Nel primo fascicolo dello scorso anno questa Rivista aveva già
dato notizia del convegno che si era svolto a Trento e a Rovereto, in febbraio, in
occasione del centenario della nascita di Mario Untersteiner, organizzato dalla
Associazione Italiana di Cultura Classica in collaborazione con il Dipartimento di Scienze
filologiche e storiche dell'Università di Trento e con l'Accademia roveretana degli
Agiati. Giovanni Rota aveva brevemente, ma con molta precisione, presentato le ventuno
relazioni di italiani e stranieri in parte dedicate all'opera di Mario Untersteiner in
parte su temi discussi dall'illustre studioso. Ora sono già disponibili gli atti: Dalla
lirica al teatro: nel ricordo di Mario Untersteiner, 1899-1999, a cura di Luigi
Belloni, Vittorio Citti, Lia de Finis (Università degli Studi di Trento, 1999).
Oltre alle relazioni gli atti contengono una preziosa appendice: quel commento alle Coefore
1-86, rimasto inedito, opera che avrebbe dovuto completare l'edizione del testo, uscita a
Como nel 1946, ma limitatamente all'introduzione, testo critico e traduzione. L'appendice
comprende anche un affettuoso scritto del fedele allievo Antonio Mario Battegazzore,
La
scuola deve essere amicizia. Il titolo coglie assai bene lo spirito dell'insegnamento
di Untersteiner sia nei confronti degli studenti, sia dell'istituzione scolastica, fosse
essa il liceo o l'università. Dice Battegazzore: "Oggi Untersteiner avrebbe
condannato la philia di un buonismo che non fa maturare (e che trasforma anche le
conquiste in uno sterile rito), e avrebbe ribadito la philia dell'autorevolezza e
del carisma, una philia da riconquistare ogni giorno, e non da elargire come atto
dovuto". Ancora Fabio Rosa, Edipo nelle Langhe, ritorna su La luna e i
falò, l'ultimo romanzo di Cesare Pavese. E' noto quanto Pavese e quel romanzo
fossero cari a Untersteiner, e la corrispondenza intellettuale intercorsa fra i due
autori. In una lettera dell'agosto del '50 Untersteiner scrive:
"Sono costernato per la morte dell'amico Pavese.

• ESERCIZIO BREVE 1
Ricopia parola per parola il brano, cominciando da "Nel primo fascicolo" e terminando con "di Trento, 1999).".
• ESERCIZIO BREVE 2
Traduci in inglese questa frase del brano: "Il titolo coglie assai bene lo spirito dell'insegnamento di Untersteiner sia nei confronti degli studenti, sia dell'istituzione scolastica, fosse essa il liceo o l'università."
L'elenco non ha alcun rapporto con il brano.

• DATI FORNITI
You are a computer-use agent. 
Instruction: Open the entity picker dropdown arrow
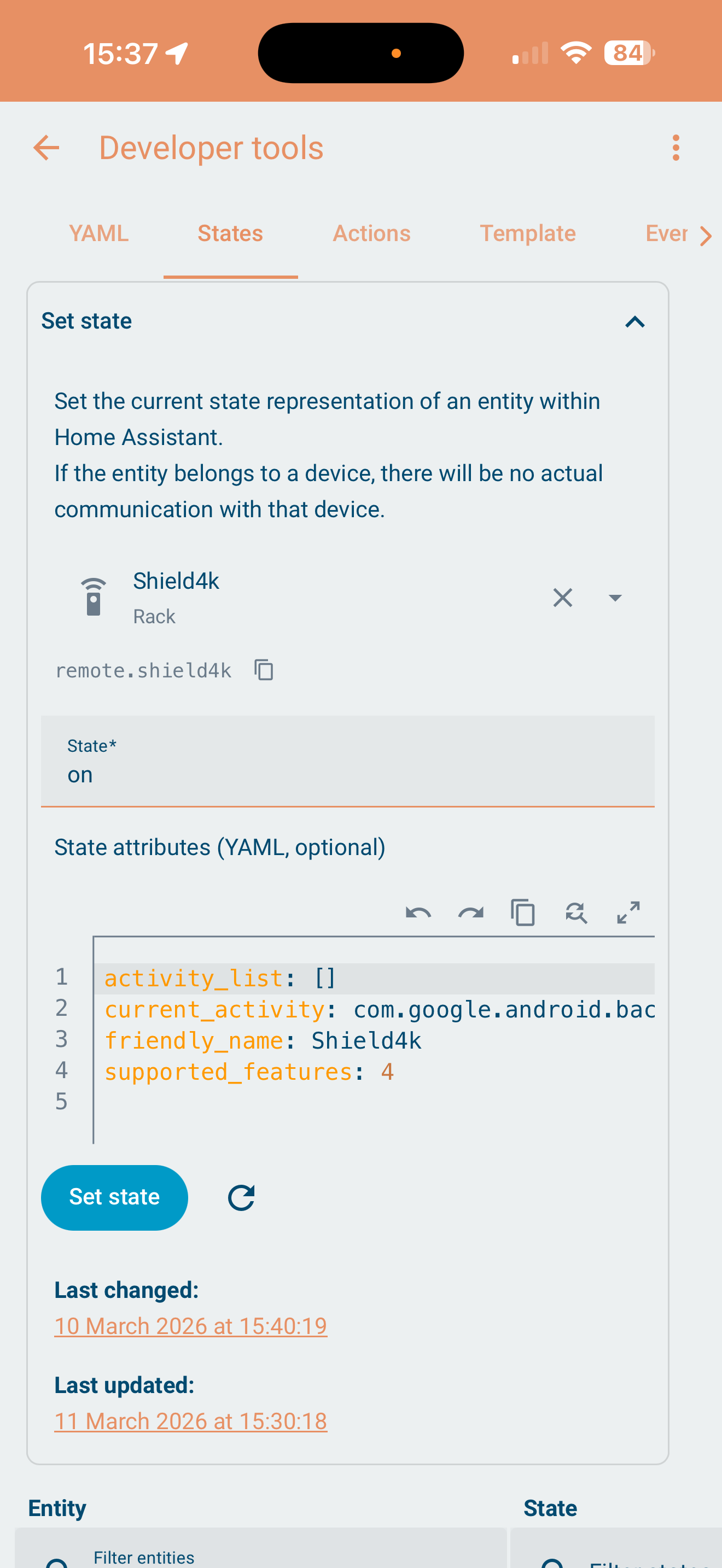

• RISPOSTA SCRITTA 1
Nel primo fascicolo dello scorso anno questa Rivista aveva già
dato notizia del convegno che si era svolto a Trento e a Rovereto, in febbraio, in
occasione del centenario della nascita di Mario Untersteiner, organizzato dalla
Associazione Italiana di Cultura Classica in collaborazione con il Dipartimento di Scienze
filologiche e storiche dell'Università di Trento e con l'Accademia roveretana degli
Agiati. Giovanni Rota aveva brevemente, ma con molta precisione, presentato le ventuno
relazioni di italiani e stranieri in parte dedicate all'opera di Mario Untersteiner in
parte su temi discussi dall'illustre studioso. Ora sono già disponibili gli atti: Dalla
lirica al teatro: nel ricordo di Mario Untersteiner, 1899-1999, a cura di Luigi
Belloni, Vittorio Citti, Lia de Finis (Università degli Studi di Trento, 1999).

• RISPOSTA SCRITTA 2
The title captures very well the spirit of Untersteiner's teaching, both toward the students and toward the school institution, whether it was the high school or the university.